Tied to some of those funds were named spaces. The newsroom is called the Sherman R. Miller III Newsroom, after a past Daily Wildcat advisor, and the George B. Morely II and Charley Kennedy Business Development Center is also in the space. Fera said this makes moving more complex. 

Aside from the need to retain named spaces, Arizona Student Media has other specific needs, Demers said, including proximity to the center of campus and the UA School of Journalism to be able to cover events and a space large enough to fit three media operations. 

“If we have a space that’s smaller than we have now, with three major student media organizations in one building … we’re definitely going to lose people. There’s no doubt about that,” Demers said. 
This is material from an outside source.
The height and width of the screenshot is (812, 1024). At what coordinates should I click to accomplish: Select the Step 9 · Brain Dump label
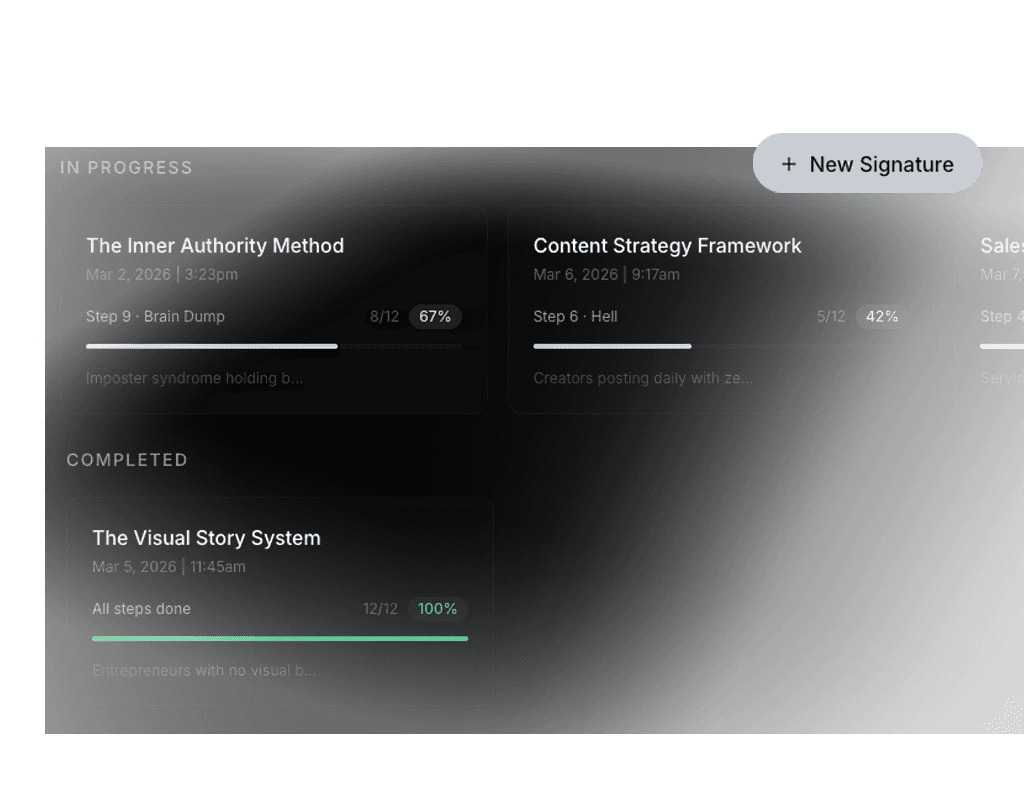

Fera also pointed to the necessity of equal technological capabilities in the future space.

“We’ve been shown a couple of places, and there are people working on our behalf to find us space, and the problem in two of the cases, technology is a very, very tough sled on those locations,” Fera said. “We have to really be cognizant that we can’t all of a sudden move a department that is transferring tons of video and tons of high-res images and everything else that goes into producing media to an area that can’t get fast internet.” 

Demers said she delivered a letter outlining Arizona Student Media’s concerns to UA President Dr. Robert Robbins on Wednesday, April 3. The letter was signed by over 60 staff members. The UA issued an official response to concerns raised in the letter on April 5, writing the UA is “committed to finding a permanent home for Arizona Student Media that is appropriate for the vital services our student journalists provide” and “working collaboratively to find a solution that meets the needs of the students and staff of Arizona Student Media.”

The letter, signed by Jeffrey Goldberg, interim senior vice president for Academic Affairs and provost; Kendal Washington White, vice provost for Campus Life and dean of students and Brent White, vice provost for Global Affairs on behalf of Robbins, also said they “welcome input from the UA community, particularly from students and alumni of Arizona Student Media.” 

On April 11, Goldberg and White met with the Daily Wildcat editorial board and Leaño to discuss their concerns.  Goldberg and White reiterated their commitment to ensure Arizona Student Media moves into a equitable space and gets the necessary support from the UA. They also talked with the students about what their specific needs would be for a future space. 

Moving forward, Demers said she would like for herself and other student leaders to continue to be included in the conversations and to be supported by the UA. 

“The Daily Wildcat is a 120-year-old institution. We, along with the other student media outlets, UATV and KAMP, provide not only information to our campus community but representation,” Demers said. “We are here, as all press is, to make sure that people within the community feel that they are represented … We know how much value we bring to the university and to our community, and we’ll do anything to continue doing that. But it would be really nice if we had more support.” 

          RELATED: EDITORIAL: Joining the call to #SaveStudentNewsrooms

Fera said while the uncertainty is stressful for all involved, he is positive Arizona Student Media will land on its feet and continue to serve the community. 

“I am confident that the university is not just going to set a date and say, ‘be out of here,’” Fera said. “There’s going to be a solution, I just have no idea what that solution is going to be at this point.”